Christine schaut mich an und scheint froh zu sein, dass sie nicht mitfahren muss. «Nicht wegen den Menschen, aber mit dem ganzen Handling reichen die 30 Sekunden nicht. Mit Kreditkarte, Libero, Twint, etc. da gibt es doch noch einiges zu tun. Und so habe ich auch mehr Zeit mit den Leuten zu reden, während sie auf den Lift warten. Für mich ist das gut so und so entstehen manch schöne Begegnungen.»
«Wie empfindest du dich als Teammitglied?»
«Ich bin in das Team gekommen und alle haben mich willkommen geheissen. Ich gehörte von Anfang dazu. Das war wirklich toll. Die älteren Damen aus der Matte fanden, dass es nun mit zwei Frauen beim Lift reicht. Aber es gibt natürlich auch Männer, die flirten wollen.» Sie schmunzelt und wieder schaut sie mich schelmisch an.
«Was hat dich am meisten gefreut, seit du beim Lift bist?»
«Das ehemalige Patientinnen und Patienten extra wegen mir zum Lift kommen. Diese haben mein Interview im Anzeiger rund um Bern gelesen. Auch mein ehemaliger Lehrer, Ruedi Krebs, besucht mich ab und zu beim Lift. Er wurde ein richtiger Matteliftfan»
Christine hat kein Auto dafür ein Dreiradlastenvelo. «Dies ist für mich ideal, so kann ich meine Grosskinder transportieren, Einkäufe einladen, aber auch meinen Hund ausführen.» Praktisch muss es sein, für das unkomplizierte und unkonventionelle Liftgrosi ist es das ideale Gefährt.
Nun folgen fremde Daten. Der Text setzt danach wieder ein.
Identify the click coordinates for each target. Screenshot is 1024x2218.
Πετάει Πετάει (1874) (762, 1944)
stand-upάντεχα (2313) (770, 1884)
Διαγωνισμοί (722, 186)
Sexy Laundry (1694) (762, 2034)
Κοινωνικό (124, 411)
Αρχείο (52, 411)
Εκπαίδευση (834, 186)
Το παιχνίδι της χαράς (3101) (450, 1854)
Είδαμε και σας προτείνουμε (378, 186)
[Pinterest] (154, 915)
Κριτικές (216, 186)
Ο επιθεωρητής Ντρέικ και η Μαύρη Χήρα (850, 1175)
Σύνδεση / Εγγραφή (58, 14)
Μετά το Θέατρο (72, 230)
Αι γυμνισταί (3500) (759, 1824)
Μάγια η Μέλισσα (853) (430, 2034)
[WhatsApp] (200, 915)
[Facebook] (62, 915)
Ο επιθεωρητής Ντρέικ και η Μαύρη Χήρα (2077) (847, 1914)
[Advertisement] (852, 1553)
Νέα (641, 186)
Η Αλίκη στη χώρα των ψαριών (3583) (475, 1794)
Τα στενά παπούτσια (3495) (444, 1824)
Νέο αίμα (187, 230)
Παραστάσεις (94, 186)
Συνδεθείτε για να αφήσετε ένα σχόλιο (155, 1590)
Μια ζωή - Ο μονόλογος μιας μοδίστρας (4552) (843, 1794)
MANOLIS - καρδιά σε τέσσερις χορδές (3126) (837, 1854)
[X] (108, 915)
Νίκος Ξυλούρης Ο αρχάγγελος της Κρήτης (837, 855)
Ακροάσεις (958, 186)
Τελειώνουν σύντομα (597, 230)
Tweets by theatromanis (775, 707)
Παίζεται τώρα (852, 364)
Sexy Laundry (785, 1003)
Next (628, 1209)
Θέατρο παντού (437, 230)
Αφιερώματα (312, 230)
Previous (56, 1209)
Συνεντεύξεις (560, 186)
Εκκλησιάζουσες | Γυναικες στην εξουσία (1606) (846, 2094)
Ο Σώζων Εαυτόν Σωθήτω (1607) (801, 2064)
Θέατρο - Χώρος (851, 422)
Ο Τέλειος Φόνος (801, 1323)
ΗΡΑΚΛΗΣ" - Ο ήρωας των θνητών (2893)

«Was bist du noch nicht gefragt worden?»
Sie überlegt. «Vielleicht lasse ich den Leuten keine Luft, dann können sie nichts fragen»,
sagt sie und schaut mich mit ihren dunklen Augen wieder schmunzelnd an.
«Was würdest du dir als Verbesserung beim Lift wünschen?
«Ein schöneres Häuschen», sagt sie, ohne lange zu überlegen. «Es wäre noch kuul, wenn man ein mobiles Häuschen haben könnte, das man am Abend aufräumt und im Raum neben dem Lift versorgen könnte. So wäre auch die Denk- malpflege zufrieden.»
«Was magst du an deinen Kollegen und deiner Kollegin?»
«Ich kann mit allen etwas reden, mit Maja führe ich Frauengespräche, mit Giovanni rede ich manchmal Italienisch, (Christine spricht vier Sprachen) mit Jürg über Theater … Ich habe mit jedem einen Berührungspunkt.»
«Was sind deine Stärken?»
«Menschen nehmen, wie sie sind, auch wenn es nicht immer nur einfach ist.»
«Was magst du nicht?»
«Intoleranz und ich habe mich noch nicht dar an gewöhnt, dass ich pensioniert bin, deshalb finde ich den Job hier als Liftgrosi wirklich gut. Ich bin am richtigen Ort gelandet. Ich kann mit einer schlechten Laune zum Lift kommen, doch kaum bin ich da, ist die schlechte Laune wie verflogen. Ich komme gerne zum Lift und es macht mir Spass …»
Vielen herzlichen Dank Christine für das kurzweilige, humorvolle und ernste Gespräch.